The big 6-0 is fast approaching and Bill Clinton says he hates it – man, does he hate it.
Once, the nation’s 42nd president was the youngest person in the room. Now, he often is the oldest – and, for Clinton, that’s hard to take.
The soon-to-be sexagenarian – he turns 60 on Saturday – admitted yesterday at the 16th International AIDS conference in Toronto, where he is the featured speaker, that the milestone fills him with fear.
Delegates responded by serenading him with “Happy Birthday.”
“In just a few days, I will be 60 years old. I hate it, but it’s true,” Clinton grumbled.
“For most of my working life, I was the youngest person doing what I was doing. Then one day I woke up and I was the oldest person in every room,” said the silver-haired baby boomer, who was 44 when elected to his first term.
His remarks contrasted with those of President Bush, who said, “It’s a lot younger than you think,” when he turned 60 on July 6.
Since leaving office in 2001, Clinton has devoted himself to his William J. Clinton Foundation, which focuses on AIDS and providing lower-priced drugs and diagnostic equipment to poorer countries.
“Now that I have more days behind me than ahead of me, I try to wake up with a discipline of gratitude every day,” said youngest president ever to leave office.
The man from Arkansas, whose 60th birthday celebrations will continue for months, then launched into his life story – discussing how he was born into poverty and never knew his father, who died before he was born.
“I realize that I came from, by American standards, very humble circumstances when I was born in my home state at the end of World War II,” he said,
“Our per-capita income was barely half the national average. And I had a totally improbable life.
“But I know I was not born in a log cabin that I built myself,” he added. “I had teachers, a coherent community, a decent health-care system. I knew that there would be some connection between the efforts I made in life and the results that I achieved.”
In an interview later with ABC News, Clinton took issue with Sen. Joe Lieberman, for whom he had campaigned.

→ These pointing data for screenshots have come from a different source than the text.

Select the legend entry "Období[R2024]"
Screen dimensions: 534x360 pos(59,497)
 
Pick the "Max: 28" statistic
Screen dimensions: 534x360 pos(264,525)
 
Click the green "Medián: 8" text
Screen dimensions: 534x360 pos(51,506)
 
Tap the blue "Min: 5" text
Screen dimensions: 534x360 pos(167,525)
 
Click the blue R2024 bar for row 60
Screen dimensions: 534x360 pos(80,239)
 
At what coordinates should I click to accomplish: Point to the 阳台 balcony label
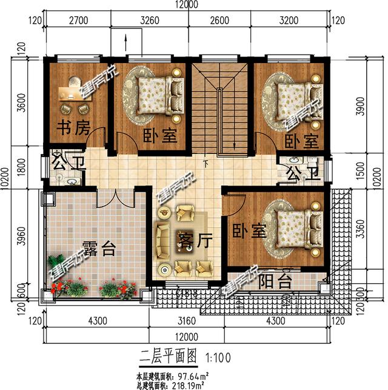point(276,281)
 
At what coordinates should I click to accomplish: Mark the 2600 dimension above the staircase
point(219,19)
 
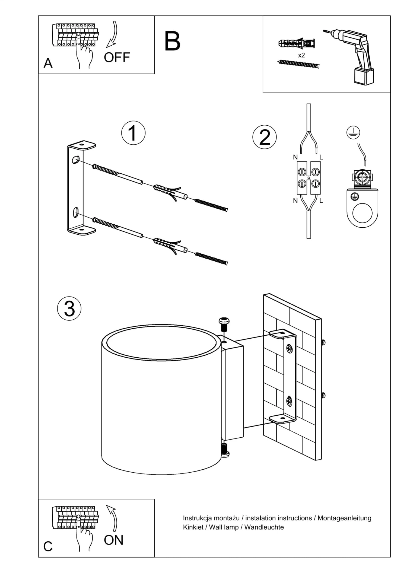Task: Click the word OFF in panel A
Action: [x=117, y=58]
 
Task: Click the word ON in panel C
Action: [x=113, y=540]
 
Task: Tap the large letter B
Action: [x=172, y=41]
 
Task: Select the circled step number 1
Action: [x=133, y=133]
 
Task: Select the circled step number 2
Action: [x=265, y=137]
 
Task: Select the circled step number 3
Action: [x=69, y=308]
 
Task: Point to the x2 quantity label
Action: [x=301, y=55]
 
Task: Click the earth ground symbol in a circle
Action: [x=353, y=133]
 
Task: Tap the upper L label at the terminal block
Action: [x=321, y=157]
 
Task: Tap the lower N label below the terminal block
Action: [x=295, y=201]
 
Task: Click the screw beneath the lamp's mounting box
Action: [x=225, y=451]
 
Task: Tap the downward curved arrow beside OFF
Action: [x=113, y=34]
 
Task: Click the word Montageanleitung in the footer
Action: [x=344, y=518]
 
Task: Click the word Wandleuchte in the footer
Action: [x=264, y=527]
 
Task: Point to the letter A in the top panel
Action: [x=48, y=63]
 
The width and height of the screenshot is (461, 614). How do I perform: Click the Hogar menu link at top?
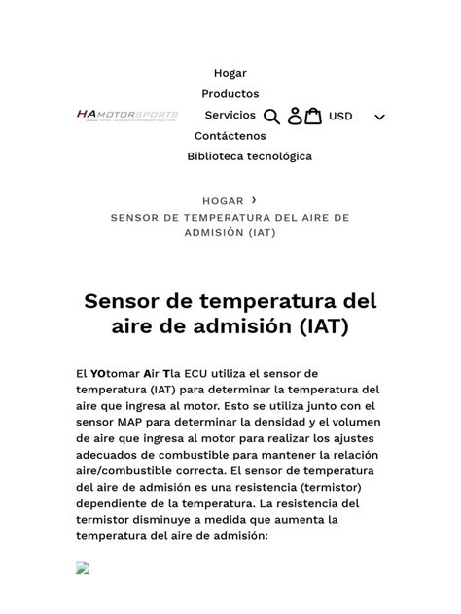(230, 73)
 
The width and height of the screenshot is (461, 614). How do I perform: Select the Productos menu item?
(230, 94)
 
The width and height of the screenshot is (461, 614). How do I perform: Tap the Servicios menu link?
(230, 116)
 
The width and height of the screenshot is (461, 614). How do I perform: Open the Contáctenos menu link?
(230, 136)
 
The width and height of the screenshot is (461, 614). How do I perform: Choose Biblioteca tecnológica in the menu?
(250, 156)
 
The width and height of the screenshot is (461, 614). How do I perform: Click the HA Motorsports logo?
(127, 116)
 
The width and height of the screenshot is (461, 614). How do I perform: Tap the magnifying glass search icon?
(272, 117)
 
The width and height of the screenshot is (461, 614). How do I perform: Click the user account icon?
(295, 117)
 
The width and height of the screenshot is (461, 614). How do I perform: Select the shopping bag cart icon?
(313, 117)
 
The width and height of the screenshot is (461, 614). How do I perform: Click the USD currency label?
(340, 117)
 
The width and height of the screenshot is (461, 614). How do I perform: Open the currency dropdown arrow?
(379, 118)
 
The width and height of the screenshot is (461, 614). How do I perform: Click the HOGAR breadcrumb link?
(223, 201)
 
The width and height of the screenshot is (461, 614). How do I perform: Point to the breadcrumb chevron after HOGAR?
(254, 200)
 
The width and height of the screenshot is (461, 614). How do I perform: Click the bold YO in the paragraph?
(99, 374)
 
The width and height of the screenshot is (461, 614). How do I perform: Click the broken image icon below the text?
(84, 567)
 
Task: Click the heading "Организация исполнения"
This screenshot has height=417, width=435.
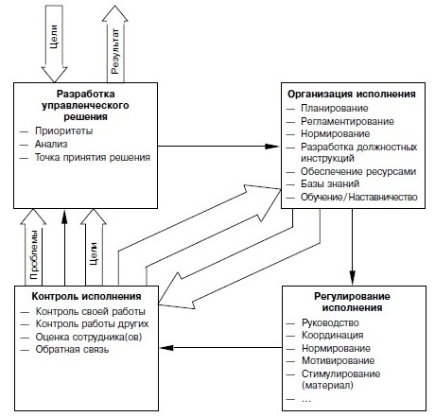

Lieberman has described his loss to anti-war liberal Ned Lamont as liberals in the Democratic Party purging those with the Lieberman-Clinton position of progressiveness in domestic politics and strong national security credentials.
Clinton disagreed.
“Well, if I were Joe and I was running as an independent, that’s what I’d say, too,” said Clinton. “But that’s not quite right. That is, there were almost no Democrats who agreed with his position, which was, ‘I want to attack Iraq whether or not they have weapons of mass destruction.’
“His position is the Bush-Cheney-Rumsfeld position, which was, ‘Does it matter if they have weapons? None of this matters . . . This is a big, important priority, and 9/11 gives us the way of attacking and deposing Saddam,’ ” the former president added.
Clinton said that a vote for Lamont was not – as Lieberman implied – a vote against the country’s security.